A study in the Annals of Internal Medicine looked at about 100 million patient visits to 155,000 U.S. physicians and found they spend an average of 16 minutes and 14 seconds per patient encounter using EHRs, with chart review (33%), documentation (24%) and ordering (17%) accounting for most of the time.
The Doctors in the study were all in non-surgical specialties, such as internal medicine, cardiology, and physical medicine and rehabilitation, and based at 417 different health systems throughout the U.S.
The analysis studied active time on the EHR which means they were actively moving around the mouse and typing on the keyboard and not just logged on to the patient’s medical record. This means the study only offers the quantity of time spent on the EHR and not the quality.
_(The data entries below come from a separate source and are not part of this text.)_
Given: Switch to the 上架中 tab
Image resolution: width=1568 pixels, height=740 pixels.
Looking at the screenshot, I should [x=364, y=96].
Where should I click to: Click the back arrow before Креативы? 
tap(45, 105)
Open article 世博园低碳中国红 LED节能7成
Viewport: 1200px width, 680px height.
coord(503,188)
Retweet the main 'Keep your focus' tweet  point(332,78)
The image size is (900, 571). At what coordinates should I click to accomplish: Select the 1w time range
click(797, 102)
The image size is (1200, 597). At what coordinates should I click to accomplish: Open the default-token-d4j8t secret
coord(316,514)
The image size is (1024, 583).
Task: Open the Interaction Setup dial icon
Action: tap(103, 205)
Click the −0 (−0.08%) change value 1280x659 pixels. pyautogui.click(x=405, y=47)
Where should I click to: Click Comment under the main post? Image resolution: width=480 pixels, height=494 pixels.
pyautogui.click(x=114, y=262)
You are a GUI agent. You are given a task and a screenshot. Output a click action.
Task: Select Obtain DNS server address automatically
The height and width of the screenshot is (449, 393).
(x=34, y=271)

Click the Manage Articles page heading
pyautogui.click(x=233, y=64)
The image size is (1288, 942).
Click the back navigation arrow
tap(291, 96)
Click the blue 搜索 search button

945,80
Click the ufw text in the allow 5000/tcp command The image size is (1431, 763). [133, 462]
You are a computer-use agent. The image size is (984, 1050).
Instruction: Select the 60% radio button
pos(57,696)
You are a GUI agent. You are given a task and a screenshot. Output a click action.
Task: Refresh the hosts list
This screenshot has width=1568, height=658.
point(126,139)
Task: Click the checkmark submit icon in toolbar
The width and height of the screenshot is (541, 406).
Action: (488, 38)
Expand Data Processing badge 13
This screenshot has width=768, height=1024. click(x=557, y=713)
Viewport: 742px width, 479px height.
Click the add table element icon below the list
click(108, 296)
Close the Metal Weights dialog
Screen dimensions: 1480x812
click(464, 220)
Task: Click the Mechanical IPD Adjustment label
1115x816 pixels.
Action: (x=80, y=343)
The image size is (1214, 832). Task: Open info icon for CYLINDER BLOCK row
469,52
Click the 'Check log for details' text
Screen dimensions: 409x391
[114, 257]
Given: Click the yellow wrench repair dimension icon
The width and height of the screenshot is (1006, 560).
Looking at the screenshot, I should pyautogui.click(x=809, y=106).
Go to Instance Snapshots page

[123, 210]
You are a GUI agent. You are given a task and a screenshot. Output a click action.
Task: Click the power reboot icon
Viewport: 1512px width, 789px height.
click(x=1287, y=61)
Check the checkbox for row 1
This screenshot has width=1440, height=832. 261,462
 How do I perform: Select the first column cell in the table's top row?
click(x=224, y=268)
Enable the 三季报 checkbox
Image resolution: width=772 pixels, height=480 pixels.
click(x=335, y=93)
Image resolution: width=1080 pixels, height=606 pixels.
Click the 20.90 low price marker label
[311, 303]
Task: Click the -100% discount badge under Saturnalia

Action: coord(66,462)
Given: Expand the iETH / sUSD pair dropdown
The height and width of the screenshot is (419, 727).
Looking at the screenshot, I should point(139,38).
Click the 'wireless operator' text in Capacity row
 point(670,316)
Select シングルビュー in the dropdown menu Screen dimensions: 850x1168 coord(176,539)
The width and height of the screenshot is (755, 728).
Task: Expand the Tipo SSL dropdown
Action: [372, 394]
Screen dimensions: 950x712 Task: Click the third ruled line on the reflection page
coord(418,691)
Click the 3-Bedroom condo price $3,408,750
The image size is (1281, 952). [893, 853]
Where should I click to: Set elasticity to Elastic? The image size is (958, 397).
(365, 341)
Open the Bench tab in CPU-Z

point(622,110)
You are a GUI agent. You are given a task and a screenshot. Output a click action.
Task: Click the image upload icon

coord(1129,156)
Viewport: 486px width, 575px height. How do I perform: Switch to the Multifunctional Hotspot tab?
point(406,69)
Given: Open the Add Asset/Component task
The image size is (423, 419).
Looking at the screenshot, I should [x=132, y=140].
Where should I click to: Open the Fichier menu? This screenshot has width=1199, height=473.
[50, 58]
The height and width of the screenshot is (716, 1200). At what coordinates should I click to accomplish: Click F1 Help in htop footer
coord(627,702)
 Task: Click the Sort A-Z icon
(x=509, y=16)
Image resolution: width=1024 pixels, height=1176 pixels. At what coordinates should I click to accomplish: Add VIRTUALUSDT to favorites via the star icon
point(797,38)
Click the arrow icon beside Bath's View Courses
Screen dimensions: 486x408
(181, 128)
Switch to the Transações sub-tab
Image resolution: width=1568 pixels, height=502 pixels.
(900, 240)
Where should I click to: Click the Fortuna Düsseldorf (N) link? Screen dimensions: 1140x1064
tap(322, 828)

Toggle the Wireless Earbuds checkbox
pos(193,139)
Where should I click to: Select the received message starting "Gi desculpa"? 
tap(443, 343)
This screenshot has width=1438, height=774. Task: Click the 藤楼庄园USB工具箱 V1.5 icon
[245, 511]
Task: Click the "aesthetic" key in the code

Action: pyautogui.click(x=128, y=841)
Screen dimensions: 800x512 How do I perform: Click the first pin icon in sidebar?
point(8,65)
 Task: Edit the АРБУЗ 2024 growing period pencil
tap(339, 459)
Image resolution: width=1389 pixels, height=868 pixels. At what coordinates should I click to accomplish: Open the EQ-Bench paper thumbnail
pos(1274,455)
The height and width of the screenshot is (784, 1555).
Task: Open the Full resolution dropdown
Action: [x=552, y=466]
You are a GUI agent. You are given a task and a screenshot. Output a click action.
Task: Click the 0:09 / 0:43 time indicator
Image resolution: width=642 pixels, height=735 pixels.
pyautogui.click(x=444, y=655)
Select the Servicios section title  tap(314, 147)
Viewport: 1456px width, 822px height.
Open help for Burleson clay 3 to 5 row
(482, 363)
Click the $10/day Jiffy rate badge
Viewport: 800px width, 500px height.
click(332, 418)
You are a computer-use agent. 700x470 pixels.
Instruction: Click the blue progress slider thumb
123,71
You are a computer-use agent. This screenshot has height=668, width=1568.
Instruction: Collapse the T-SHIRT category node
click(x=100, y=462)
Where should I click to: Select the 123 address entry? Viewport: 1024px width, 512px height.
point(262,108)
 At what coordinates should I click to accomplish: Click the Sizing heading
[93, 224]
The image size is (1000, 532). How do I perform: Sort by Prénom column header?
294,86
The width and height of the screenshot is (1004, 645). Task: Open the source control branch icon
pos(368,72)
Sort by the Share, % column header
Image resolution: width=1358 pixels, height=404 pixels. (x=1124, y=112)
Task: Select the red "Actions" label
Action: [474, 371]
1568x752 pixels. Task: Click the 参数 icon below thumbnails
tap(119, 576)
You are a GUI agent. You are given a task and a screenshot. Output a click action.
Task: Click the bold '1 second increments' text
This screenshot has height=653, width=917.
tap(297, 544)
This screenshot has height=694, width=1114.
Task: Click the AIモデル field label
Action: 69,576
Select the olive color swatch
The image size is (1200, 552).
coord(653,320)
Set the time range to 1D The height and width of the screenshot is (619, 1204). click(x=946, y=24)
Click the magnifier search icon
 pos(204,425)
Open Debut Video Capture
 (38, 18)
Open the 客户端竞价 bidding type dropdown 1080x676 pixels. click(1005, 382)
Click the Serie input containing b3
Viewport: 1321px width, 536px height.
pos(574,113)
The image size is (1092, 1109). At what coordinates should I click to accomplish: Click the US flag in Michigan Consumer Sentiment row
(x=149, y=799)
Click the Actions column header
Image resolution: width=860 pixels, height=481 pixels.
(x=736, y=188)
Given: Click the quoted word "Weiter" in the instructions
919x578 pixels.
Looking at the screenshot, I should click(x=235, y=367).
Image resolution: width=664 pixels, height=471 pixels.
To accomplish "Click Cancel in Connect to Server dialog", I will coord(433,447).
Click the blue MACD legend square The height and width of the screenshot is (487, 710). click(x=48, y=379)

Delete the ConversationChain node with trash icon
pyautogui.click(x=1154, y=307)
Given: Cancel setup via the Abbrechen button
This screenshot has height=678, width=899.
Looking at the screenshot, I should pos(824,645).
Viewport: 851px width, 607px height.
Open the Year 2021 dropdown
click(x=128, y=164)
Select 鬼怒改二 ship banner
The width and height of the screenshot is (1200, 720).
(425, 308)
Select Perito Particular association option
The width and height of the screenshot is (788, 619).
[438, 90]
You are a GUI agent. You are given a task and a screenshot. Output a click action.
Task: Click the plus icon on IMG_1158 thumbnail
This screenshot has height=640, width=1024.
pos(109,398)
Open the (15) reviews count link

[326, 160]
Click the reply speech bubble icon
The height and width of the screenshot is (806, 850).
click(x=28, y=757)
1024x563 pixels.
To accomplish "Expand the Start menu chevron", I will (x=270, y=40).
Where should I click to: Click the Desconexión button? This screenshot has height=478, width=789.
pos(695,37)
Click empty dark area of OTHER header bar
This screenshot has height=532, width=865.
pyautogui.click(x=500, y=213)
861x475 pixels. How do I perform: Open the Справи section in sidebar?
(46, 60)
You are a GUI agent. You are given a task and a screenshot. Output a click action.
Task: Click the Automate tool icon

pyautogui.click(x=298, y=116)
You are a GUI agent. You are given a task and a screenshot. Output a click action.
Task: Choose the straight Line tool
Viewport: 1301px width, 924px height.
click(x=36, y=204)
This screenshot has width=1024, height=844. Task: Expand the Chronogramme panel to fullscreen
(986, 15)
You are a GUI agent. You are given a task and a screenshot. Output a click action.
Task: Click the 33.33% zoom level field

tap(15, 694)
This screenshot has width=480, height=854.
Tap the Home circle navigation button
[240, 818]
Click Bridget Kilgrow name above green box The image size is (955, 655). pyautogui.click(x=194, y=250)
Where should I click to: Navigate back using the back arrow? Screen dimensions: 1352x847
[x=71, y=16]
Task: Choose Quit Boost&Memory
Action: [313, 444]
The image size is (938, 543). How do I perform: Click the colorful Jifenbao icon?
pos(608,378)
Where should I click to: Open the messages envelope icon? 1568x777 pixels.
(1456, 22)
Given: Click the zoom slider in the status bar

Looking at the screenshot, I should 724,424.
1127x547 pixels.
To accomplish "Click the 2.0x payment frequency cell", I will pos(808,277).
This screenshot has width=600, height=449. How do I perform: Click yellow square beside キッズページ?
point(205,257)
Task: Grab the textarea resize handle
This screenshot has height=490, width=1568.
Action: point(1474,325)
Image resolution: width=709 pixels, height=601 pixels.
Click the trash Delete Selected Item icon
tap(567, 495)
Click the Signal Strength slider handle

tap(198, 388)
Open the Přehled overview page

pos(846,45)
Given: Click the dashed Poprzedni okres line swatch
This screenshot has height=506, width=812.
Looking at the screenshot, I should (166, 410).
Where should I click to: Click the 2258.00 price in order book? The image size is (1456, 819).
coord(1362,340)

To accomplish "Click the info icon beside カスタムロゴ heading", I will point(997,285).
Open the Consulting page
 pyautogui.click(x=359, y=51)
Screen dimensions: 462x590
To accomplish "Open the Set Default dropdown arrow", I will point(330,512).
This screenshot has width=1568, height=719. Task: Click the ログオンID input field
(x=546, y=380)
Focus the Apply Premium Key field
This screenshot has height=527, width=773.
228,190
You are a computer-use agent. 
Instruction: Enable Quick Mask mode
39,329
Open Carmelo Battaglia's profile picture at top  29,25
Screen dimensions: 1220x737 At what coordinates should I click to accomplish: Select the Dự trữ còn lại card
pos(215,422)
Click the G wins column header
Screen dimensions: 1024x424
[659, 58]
It didn’t specify how much of that time was quality time versus wasteful time clicking around the EHR. That time could be passed off to other people such as medical scribes, assistants, or administrators.
A Doctor who is not as quick at navigating through the EHR or has more complex patients, more challenging insurance situations, or more demanding administrators could be spending more time.
It seems that many doctor are frustrated with EHRs and that it contributes to the high Physician burnout rates. Many feel that EHRs are not user friendly and having to be trained in order to use them, defeats its purpose.
David O. Barbe, M.D., the AMA’s president, said in an announcement, “Poorly designed and implemented EHRs have physicians suffering from a growing sense that they are neglecting their patients and working more outside of clinic hours as they try to keep up with an overload of type-and-click tasks.”
Companies are using methods to reduce the documentation burden and the government is adopting policies to address the amount of data it requires so there is hope to reduce the time and improve the value of EHRs.